This semantic game was not lost on Sergei Roy, who had this to say in a recent commentary on the “managed” versus “sovereign” democracy:
Consider the controversy concerning “managed democracy” vs. “sovereign democracy.” Certain “purists” insist that either you have democracy or you don’t, that real democracy comes without any adjectives, that any additions to the concept make it less of a democracy or no democracy at all. Well, those purists should pay attention to the frequency with which the phrase “effective democracy” is used in the US ideological environment and, still more, to the practice of imposing this “effective democracy” throughout the world — most notably in Iraq, of course. Surkov’s, and quite a few other people’s, insistence on sovereign democracy means, quite simply, that to have a democracy in Russia, there must first be a Russia, recognizable to its people as their birthplace with a thousand-year history and a certain future as a single, indivisible country. A sovereign country. No wonder this term, sovereign democracy, is so virulently attacked by the said purists, for whom there can be only one kind of democracy the world over — American democracy. We see only too clearly, however, that American democracy abroad is democracy for Americans abroad and at home, not for the peoples of that “abroad.” Countries like Georgia and Ukraine are too close to Russia for us to miss the effect of the loss of sovereignty on democracy. To the US, these lands may appear to be beacons of freedom and democracy. At closer range, they look more like what the irreverent French call bordel de Dieu, the brothel of Our Lord. They are not even managed democracies, as Surkov calls them. They are mismanaged pseudo-democracies.
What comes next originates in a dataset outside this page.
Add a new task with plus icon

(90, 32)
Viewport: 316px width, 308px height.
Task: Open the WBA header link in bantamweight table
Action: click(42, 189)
And I should not be too contemptuous of Georgia, Ukraine or the like. Just a few years ago, Russia was no better, with “democrats” like Gusinsky, Berezovsky, Nevzlin, Khdorkovsky, not forgetting the Family or Mr. Chernomyrdin (aka Schwarzmordekhai), ruling the land in collusion with the IMF, tearing the country apart, snarling at each other over the more succulent chunks of its assets, and stashing away the proceeds of plunder in foreign securities. That was the type of democracy in Russia that suited the West to a T. Like Surkov said, “If cannibals came to power in Russia and gave away certain things to certain people at once, they would be recognized as a democratic government.” Recall how fervent Mr. Cheney was in praise of Kazakhstani democracy on his recent visit there. Kazakhs are no cannibals, thank God, but they have given away their oil fields to Chevron — and were elevated to the status of arch-democrats by the US vice president. One might have asked what the Kazakh opposition had to say on this score — if there was any opposition worth the name to be found, for love or money.
However, while Roy agrees that Russia needs a Putin (which he refers to as “Putin A”) to move Russia away from domination by outsiders, Russia also needs a “Putin B” to act as counterweight, “otherwise the whole structure is a bit out of kilter and prone to dangerous instability.” This dangerous instability is seen in United Russia’s one party dominance over Russian politics.
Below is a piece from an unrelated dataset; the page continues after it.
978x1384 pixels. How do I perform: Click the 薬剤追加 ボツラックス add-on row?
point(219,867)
What or who does Roy wish this until now non-existent counterweight to be? “A leader of the currently totally disorganized and apathetic masses, a leader who would unite these masses around a trade unions platform somewhat along the British trades union lines of the pre-Blair era. That is what the country needs — a “labor party” and a strong labor party leader, to kick the excreta out of the rotten, currently all-powerful yet incompetent bureaucratic machine and the grasping capitalists who are now exploiting and generally manhandling the proles any damn way they please.”
Roy’s comment echoes the hopes of Boris Kagarlitsky. Kagarlistky also muses on the fact that something is missing in Russian politics. And that “something” is none other than social democracy. Though much of Europe is in the hands of social democratic parties, social democracy as it was known in the early and middle part of the 20th century has all but collapsed. Social Democrats have further reconciled themselves to the Thatcherite slogan, “There is no alternative” to neo-liberal capitalism.
For Russia, however, social democracy has been bankrupt much longer. The ineffectiveness and political stupidity of the Menshevik faction of the Russian Social Democratic Labor Party in 1917 along with its branding as the ideology of “enemies of the people” in the Soviet period, has relegated any social democratic hopes thoroughly in the hands of the equally moribund Communist Party. These folks, in Kagarlitsky’s eyes, are much worse than the Third Wayers in Western Europe. At least the Blairites and Schroederites bare some resemblance to a social democracy now past. Gennady Zyuganov’s “Communists” are nothing more than conservative nationalists wrapped in the red flag of working class emancipation.
It is because of this that Kagarlitsky’s (and Roys’ for that matter) hopes for the development of a Western style social democratic alternative to United Russia are only that, hopes. A substitute will come along to challenge United Russia in the political duel for Russia’s “sovereign democracy”. It just won’t be a force with a social democratic face.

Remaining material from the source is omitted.